• [EXERCISE DETAILS]
With no line left out, restate the data word for word.

(Collected data entries)

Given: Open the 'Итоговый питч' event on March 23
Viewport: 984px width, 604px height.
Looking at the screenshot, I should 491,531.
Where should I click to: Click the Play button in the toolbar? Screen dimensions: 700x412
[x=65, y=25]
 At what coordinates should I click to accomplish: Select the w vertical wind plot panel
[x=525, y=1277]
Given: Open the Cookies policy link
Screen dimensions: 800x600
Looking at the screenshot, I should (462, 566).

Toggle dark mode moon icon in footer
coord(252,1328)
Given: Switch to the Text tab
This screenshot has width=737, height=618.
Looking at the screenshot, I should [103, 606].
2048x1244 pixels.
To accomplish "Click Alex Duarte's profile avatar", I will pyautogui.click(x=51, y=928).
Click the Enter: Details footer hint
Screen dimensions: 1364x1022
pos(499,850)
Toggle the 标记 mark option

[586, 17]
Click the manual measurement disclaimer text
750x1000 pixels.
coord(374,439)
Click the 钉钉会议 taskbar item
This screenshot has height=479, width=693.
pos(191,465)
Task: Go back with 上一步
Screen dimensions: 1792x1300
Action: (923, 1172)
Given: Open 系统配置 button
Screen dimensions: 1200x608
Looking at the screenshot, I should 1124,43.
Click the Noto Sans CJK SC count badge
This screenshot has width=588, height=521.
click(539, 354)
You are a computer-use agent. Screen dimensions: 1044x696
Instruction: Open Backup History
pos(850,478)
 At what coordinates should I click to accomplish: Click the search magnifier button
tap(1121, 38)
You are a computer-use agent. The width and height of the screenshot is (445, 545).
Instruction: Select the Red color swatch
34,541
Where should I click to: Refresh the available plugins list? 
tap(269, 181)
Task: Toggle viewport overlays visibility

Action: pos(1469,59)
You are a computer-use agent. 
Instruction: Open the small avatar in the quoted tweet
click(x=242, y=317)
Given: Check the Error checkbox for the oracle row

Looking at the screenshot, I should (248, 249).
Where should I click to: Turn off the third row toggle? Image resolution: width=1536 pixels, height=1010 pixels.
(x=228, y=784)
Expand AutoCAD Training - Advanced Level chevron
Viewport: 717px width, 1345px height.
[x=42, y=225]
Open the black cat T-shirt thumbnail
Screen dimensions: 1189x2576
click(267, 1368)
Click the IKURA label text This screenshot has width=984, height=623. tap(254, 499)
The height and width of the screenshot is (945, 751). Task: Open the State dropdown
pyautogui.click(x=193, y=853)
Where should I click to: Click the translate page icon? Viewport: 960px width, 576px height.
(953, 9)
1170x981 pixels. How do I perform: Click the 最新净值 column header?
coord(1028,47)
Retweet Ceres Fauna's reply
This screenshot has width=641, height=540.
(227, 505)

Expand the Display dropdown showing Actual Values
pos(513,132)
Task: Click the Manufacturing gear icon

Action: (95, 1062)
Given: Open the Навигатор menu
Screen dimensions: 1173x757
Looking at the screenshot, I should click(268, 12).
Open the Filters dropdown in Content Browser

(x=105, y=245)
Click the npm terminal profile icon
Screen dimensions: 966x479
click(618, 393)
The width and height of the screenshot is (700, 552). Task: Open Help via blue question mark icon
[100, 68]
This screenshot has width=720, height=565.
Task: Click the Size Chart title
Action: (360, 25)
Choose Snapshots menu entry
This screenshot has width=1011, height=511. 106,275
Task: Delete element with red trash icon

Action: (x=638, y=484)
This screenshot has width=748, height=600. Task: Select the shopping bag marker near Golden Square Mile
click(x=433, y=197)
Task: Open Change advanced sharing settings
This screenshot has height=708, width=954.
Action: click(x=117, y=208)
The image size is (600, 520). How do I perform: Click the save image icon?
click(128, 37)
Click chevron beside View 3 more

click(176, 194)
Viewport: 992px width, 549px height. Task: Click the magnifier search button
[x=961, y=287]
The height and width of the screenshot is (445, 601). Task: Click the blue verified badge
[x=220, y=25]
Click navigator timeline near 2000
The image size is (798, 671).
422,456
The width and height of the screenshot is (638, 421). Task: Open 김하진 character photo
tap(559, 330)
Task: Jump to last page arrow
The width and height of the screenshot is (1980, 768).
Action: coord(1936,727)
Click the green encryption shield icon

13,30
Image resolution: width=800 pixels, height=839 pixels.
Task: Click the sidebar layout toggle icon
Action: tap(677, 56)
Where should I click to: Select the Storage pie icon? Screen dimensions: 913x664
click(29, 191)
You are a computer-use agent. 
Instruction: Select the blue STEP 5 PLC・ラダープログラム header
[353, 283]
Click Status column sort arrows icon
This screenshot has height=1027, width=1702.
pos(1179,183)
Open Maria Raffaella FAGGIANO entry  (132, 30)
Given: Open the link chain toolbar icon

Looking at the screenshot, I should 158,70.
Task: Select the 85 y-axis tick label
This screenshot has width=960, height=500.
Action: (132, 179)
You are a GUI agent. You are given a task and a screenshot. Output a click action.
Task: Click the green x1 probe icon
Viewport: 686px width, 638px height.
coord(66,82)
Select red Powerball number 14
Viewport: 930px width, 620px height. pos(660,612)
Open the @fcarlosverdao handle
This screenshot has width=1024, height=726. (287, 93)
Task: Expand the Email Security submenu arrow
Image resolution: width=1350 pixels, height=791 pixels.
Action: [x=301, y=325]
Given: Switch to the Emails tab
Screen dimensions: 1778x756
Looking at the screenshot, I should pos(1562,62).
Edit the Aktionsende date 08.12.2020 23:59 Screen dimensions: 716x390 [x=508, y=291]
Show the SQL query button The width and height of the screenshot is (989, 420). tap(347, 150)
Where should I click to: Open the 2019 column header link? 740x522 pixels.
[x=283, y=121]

• [EXERCISE OUTPUT]
Given: Open the 'Итоговый питч' event on March 23
Viewport: 984px width, 604px height.
Looking at the screenshot, I should 491,531.
Where should I click to: Click the Play button in the toolbar? Screen dimensions: 700x412
[x=65, y=25]
 At what coordinates should I click to accomplish: Select the w vertical wind plot panel
[x=525, y=1277]
Given: Open the Cookies policy link
Screen dimensions: 800x600
Looking at the screenshot, I should (462, 566).

Toggle dark mode moon icon in footer
coord(252,1328)
Given: Switch to the Text tab
This screenshot has width=737, height=618.
Looking at the screenshot, I should [103, 606].
2048x1244 pixels.
To accomplish "Click Alex Duarte's profile avatar", I will pyautogui.click(x=51, y=928).
Click the Enter: Details footer hint
Screen dimensions: 1364x1022
pos(499,850)
Toggle the 标记 mark option

[586, 17]
Click the manual measurement disclaimer text
750x1000 pixels.
coord(374,439)
Click the 钉钉会议 taskbar item
This screenshot has height=479, width=693.
pos(191,465)
Task: Go back with 上一步
Screen dimensions: 1792x1300
Action: (923, 1172)
Given: Open 系统配置 button
Screen dimensions: 1200x608
Looking at the screenshot, I should 1124,43.
Click the Noto Sans CJK SC count badge
This screenshot has width=588, height=521.
click(539, 354)
You are a computer-use agent. Screen dimensions: 1044x696
Instruction: Open Backup History
pos(850,478)
 At what coordinates should I click to accomplish: Click the search magnifier button
tap(1121, 38)
You are a computer-use agent. The width and height of the screenshot is (445, 545).
Instruction: Select the Red color swatch
34,541
Where should I click to: Refresh the available plugins list? 
tap(269, 181)
Task: Toggle viewport overlays visibility

Action: pos(1469,59)
You are a computer-use agent. 
Instruction: Open the small avatar in the quoted tweet
click(x=242, y=317)
Given: Check the Error checkbox for the oracle row

Looking at the screenshot, I should (248, 249).
Where should I click to: Turn off the third row toggle? Image resolution: width=1536 pixels, height=1010 pixels.
(x=228, y=784)
Expand AutoCAD Training - Advanced Level chevron
Viewport: 717px width, 1345px height.
[x=42, y=225]
Open the black cat T-shirt thumbnail
Screen dimensions: 1189x2576
click(267, 1368)
Click the IKURA label text This screenshot has width=984, height=623. tap(254, 499)
The height and width of the screenshot is (945, 751). Task: Open the State dropdown
pyautogui.click(x=193, y=853)
Where should I click to: Click the translate page icon? Viewport: 960px width, 576px height.
(953, 9)
1170x981 pixels. How do I perform: Click the 最新净值 column header?
coord(1028,47)
Retweet Ceres Fauna's reply
This screenshot has width=641, height=540.
(227, 505)

Expand the Display dropdown showing Actual Values
pos(513,132)
Task: Click the Manufacturing gear icon

Action: (95, 1062)
Given: Open the Навигатор menu
Screen dimensions: 1173x757
Looking at the screenshot, I should click(268, 12).
Open the Filters dropdown in Content Browser

(x=105, y=245)
Click the npm terminal profile icon
Screen dimensions: 966x479
click(618, 393)
The width and height of the screenshot is (700, 552). Task: Open Help via blue question mark icon
[100, 68]
This screenshot has width=720, height=565.
Task: Click the Size Chart title
Action: (360, 25)
Choose Snapshots menu entry
This screenshot has width=1011, height=511. 106,275
Task: Delete element with red trash icon

Action: (x=638, y=484)
This screenshot has width=748, height=600. Task: Select the shopping bag marker near Golden Square Mile
click(x=433, y=197)
Task: Open Change advanced sharing settings
This screenshot has height=708, width=954.
Action: click(x=117, y=208)
The image size is (600, 520). How do I perform: Click the save image icon?
click(128, 37)
Click chevron beside View 3 more

click(176, 194)
Viewport: 992px width, 549px height. Task: Click the magnifier search button
[x=961, y=287]
The height and width of the screenshot is (445, 601). Task: Click the blue verified badge
[x=220, y=25]
Click navigator timeline near 2000
The image size is (798, 671).
422,456
The width and height of the screenshot is (638, 421). Task: Open 김하진 character photo
tap(559, 330)
Task: Jump to last page arrow
The width and height of the screenshot is (1980, 768).
Action: coord(1936,727)
Click the green encryption shield icon

13,30
Image resolution: width=800 pixels, height=839 pixels.
Task: Click the sidebar layout toggle icon
Action: tap(677, 56)
Where should I click to: Select the Storage pie icon? Screen dimensions: 913x664
click(29, 191)
You are a computer-use agent. 
Instruction: Select the blue STEP 5 PLC・ラダープログラム header
[353, 283]
Click Status column sort arrows icon
This screenshot has height=1027, width=1702.
pos(1179,183)
Open Maria Raffaella FAGGIANO entry  (132, 30)
Given: Open the link chain toolbar icon

Looking at the screenshot, I should 158,70.
Task: Select the 85 y-axis tick label
This screenshot has width=960, height=500.
Action: (132, 179)
You are a GUI agent. You are given a task and a screenshot. Output a click action.
Task: Click the green x1 probe icon
Viewport: 686px width, 638px height.
coord(66,82)
Select red Powerball number 14
Viewport: 930px width, 620px height. pos(660,612)
Open the @fcarlosverdao handle
This screenshot has width=1024, height=726. (287, 93)
Task: Expand the Email Security submenu arrow
Image resolution: width=1350 pixels, height=791 pixels.
Action: [x=301, y=325]
Given: Switch to the Emails tab
Screen dimensions: 1778x756
Looking at the screenshot, I should pos(1562,62).
Edit the Aktionsende date 08.12.2020 23:59 Screen dimensions: 716x390 [x=508, y=291]
Show the SQL query button The width and height of the screenshot is (989, 420). tap(347, 150)
Where should I click to: Open the 2019 column header link? 740x522 pixels.
[x=283, y=121]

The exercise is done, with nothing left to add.